Given request:
Extend the passage on deep learning for IoT threat detection below, picking up right after its last sentence.

Document:

####################

IoT technologies have enabled the collection, processing, and communication of data in Autonomous Vehicles, Smart Cities, Smart Grids, and eHealth applications. Given their many features and their low cost, IoT devices are often distributed en masse and are not operated in controlled and security-hardened environments. These uncontrolled variables expose physical, network, and application attack opportunities, often using newer and more exploitable protocols with limited protections. To tackle this issue, edge-level threat and attack detection systems require specialized solutions that leverage the local computing power of edge systems, take advantage of the close proximity to edge devices (e.g IoT devices and mobile devices), and make use of advanced infrastructure-level aggregation capabilities that benefit from distributed learning. We propose that deep learning is essential in these specialized solutions.
Deep learning models have demonstrated a great success in big data and drawn immense attention from cyber security experts. A clear advantage of such models is their ability to discover hidden patterns that can isolate and discern between benign and malicious patterns. Still, some of the major challenges in developing deep learning models for threat detection include:
1. The need for big data to explore multiple cyber security scenarios and the lack of available representative datasets for threat detection.

####################

Information provided:

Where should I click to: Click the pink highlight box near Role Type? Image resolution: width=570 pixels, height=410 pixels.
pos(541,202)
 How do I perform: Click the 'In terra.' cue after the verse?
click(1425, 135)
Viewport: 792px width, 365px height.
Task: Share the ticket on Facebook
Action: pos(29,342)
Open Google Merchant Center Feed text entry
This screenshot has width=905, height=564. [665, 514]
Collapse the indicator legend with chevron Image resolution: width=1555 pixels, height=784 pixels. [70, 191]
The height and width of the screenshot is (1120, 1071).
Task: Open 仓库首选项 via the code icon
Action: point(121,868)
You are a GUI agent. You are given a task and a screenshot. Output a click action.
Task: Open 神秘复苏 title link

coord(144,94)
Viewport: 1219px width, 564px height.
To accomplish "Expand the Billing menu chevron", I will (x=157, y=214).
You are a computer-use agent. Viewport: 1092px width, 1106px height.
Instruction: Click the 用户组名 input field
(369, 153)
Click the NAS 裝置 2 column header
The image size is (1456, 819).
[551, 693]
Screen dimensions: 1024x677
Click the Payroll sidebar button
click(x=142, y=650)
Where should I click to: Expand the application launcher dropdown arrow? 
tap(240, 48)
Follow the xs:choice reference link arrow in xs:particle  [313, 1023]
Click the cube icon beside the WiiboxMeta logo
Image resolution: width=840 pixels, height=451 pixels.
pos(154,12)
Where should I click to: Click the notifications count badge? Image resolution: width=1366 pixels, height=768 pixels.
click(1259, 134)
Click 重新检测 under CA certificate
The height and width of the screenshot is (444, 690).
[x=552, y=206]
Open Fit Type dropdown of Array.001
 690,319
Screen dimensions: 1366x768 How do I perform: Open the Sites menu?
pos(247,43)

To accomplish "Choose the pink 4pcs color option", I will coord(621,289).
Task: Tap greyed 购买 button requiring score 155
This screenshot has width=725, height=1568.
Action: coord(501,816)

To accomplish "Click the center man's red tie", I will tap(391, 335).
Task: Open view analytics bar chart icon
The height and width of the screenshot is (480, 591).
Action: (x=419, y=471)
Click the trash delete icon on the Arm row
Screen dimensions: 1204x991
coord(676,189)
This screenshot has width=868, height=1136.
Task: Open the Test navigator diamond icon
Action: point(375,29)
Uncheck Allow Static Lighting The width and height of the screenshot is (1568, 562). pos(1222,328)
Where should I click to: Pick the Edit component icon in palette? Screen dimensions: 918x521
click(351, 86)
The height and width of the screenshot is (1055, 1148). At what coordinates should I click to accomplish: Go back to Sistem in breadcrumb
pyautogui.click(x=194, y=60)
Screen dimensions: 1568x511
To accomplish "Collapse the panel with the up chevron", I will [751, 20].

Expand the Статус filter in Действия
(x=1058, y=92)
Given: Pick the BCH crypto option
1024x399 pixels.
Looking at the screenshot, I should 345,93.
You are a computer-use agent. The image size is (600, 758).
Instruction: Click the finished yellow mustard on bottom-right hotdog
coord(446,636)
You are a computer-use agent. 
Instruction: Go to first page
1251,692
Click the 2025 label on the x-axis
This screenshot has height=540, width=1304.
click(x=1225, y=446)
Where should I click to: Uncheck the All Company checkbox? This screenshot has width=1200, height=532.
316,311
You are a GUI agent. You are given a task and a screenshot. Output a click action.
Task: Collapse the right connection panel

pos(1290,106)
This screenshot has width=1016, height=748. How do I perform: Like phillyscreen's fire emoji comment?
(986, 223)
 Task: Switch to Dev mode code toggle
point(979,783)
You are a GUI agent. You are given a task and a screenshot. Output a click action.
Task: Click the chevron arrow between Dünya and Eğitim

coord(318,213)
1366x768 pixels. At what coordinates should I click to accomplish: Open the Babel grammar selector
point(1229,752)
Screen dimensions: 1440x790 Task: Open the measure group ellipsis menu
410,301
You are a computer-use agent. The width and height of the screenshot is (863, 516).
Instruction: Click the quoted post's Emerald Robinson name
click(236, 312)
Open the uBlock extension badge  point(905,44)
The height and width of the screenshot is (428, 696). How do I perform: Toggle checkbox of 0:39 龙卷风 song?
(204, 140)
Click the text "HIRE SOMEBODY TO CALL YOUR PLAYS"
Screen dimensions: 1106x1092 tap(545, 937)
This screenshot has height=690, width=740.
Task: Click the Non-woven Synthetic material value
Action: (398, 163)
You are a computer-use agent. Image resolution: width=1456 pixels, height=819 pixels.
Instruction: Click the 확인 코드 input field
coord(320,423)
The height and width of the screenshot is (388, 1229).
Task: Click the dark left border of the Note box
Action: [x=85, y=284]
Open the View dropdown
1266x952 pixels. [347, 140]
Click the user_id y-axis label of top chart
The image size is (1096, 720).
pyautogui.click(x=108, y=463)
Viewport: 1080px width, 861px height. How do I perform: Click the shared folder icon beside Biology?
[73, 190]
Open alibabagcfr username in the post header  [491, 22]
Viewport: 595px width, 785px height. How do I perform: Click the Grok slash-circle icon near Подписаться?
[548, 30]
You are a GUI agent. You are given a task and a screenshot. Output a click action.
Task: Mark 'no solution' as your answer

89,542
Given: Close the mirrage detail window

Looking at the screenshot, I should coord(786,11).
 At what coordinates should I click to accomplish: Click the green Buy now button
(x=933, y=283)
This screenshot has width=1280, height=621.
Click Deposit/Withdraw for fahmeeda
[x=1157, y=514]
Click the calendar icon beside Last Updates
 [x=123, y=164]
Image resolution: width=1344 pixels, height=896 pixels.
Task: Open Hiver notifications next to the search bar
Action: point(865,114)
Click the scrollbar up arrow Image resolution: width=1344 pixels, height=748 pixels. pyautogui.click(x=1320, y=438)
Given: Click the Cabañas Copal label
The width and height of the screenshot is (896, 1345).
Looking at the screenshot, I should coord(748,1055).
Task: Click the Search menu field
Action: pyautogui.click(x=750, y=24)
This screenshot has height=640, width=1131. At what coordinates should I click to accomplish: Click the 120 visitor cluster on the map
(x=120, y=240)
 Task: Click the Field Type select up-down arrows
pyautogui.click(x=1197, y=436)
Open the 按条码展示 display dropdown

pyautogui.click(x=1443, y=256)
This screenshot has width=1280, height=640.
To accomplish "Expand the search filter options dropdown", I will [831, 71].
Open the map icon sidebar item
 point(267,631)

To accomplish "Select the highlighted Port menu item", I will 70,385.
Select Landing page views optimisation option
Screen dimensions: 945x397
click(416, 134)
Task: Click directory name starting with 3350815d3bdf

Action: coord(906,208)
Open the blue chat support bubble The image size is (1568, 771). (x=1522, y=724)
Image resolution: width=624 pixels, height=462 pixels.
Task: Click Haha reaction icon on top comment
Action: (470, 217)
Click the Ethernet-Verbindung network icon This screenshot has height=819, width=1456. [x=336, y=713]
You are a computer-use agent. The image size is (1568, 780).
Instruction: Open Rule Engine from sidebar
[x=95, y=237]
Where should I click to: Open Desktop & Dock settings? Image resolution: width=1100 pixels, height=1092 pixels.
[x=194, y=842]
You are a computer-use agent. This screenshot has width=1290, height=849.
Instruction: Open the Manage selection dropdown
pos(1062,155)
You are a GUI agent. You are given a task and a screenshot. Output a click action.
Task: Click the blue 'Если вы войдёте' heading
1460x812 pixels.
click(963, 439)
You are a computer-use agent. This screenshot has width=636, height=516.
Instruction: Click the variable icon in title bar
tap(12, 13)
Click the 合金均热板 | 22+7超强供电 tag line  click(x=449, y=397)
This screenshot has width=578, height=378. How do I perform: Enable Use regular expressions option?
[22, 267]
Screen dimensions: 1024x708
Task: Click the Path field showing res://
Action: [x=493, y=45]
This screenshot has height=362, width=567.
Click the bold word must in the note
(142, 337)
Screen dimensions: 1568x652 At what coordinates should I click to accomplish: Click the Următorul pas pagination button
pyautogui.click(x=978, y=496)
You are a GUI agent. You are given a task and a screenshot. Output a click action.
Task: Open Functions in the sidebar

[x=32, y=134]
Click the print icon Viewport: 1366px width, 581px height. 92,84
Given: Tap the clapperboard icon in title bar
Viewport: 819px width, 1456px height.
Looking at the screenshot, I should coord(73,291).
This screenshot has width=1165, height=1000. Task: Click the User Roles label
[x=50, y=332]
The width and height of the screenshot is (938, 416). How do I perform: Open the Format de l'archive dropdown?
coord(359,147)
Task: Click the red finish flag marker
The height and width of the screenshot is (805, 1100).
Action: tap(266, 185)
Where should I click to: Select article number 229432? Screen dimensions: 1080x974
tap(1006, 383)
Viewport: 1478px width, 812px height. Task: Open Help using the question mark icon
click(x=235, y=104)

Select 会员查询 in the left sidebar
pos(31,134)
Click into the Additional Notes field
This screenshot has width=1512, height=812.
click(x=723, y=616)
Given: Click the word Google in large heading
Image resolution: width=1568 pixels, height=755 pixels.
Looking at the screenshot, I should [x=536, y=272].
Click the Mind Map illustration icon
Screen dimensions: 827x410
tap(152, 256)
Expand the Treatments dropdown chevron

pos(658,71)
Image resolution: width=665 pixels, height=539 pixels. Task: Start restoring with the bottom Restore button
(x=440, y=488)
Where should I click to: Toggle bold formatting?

####################

Answer to this exercise:
2. State-of-the-art works presented in the literature focus on developing models via a centralized-learning approach. While most works show great effectiveness in detecting anomalies in network traffic, system logs, and other types of data, centralized-learning approaches require the collection of data from multiple edge computing systems, violating data privacy principles.
3. Cyber forensic teams require visibility to the model's decision-making process in incident detection. Such essential functionality for threat forensics has yet to be offered in state-of-the-art models. The security model proposed in this thesis provides this visibility for threat forensics.
First, we present a case study of cyber security in autonomous vehicles' edge infrastructures. Second, we present a case study exploring the effectiveness of deep packet inspection for attack detection in smart grids edge infrastructures based on recommendations provided by government agencies. Third, we present a cloud-based cyber security framework for synthetic data generation. Our model has the capacity to emulate benign and malicious activity in order to facilitate the generation of representative datasets. Our model also offers opportunities for other researchers to collaborate. Fourth, we present a framework for a novel distributed long short-term neural network that detects IoT attacks and makes use of a joint training method between edge devices and cloud systems. Lastly, we propose the first interpretable federated transformer log learning model for threat forensics. Unlike other works that exclusively focus on anomaly detection in syslogs, our proposed model incorporates the concept of federated learning (FL), a machine learning setting in which multiple entities collaborate in solving a machine learning problem under the coordination of a federated server. We leverage distributed problem-solving to generate a robust, privacy-preserving security model. Moreover, we integrate novel interpretability and backtracking methods for threat forensics.